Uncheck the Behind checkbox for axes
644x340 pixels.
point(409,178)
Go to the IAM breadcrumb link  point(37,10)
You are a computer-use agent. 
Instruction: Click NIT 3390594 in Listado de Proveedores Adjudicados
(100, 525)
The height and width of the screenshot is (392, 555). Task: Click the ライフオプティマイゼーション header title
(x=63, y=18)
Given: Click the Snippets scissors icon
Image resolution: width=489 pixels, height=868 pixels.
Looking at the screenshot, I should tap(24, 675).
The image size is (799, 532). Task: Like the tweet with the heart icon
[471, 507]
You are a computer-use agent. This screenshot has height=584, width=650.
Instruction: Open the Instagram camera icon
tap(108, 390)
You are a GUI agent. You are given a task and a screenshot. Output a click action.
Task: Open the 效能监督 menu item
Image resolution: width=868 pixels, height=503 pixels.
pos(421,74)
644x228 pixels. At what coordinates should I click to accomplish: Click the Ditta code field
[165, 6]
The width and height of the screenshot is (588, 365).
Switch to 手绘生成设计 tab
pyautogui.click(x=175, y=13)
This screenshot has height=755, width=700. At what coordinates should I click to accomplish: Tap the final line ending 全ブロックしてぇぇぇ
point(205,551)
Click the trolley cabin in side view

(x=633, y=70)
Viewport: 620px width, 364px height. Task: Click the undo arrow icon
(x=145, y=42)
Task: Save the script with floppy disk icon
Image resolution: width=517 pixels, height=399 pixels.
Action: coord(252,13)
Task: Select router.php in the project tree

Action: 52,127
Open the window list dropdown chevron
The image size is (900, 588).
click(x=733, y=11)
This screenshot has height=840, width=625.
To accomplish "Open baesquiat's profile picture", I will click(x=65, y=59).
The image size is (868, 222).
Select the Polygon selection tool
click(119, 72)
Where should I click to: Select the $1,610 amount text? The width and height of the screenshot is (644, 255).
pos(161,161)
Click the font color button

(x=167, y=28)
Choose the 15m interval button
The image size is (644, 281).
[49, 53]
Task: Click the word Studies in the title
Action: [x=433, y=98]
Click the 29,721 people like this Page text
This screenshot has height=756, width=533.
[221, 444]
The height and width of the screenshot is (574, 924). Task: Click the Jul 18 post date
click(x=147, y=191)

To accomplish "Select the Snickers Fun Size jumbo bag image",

· · ·

What to work on -
Lines with "computer": return each one from the data above.

Your solution -
You are a computer-use agent. 
You are a computer-use agent. This screenshot has height=584, width=650.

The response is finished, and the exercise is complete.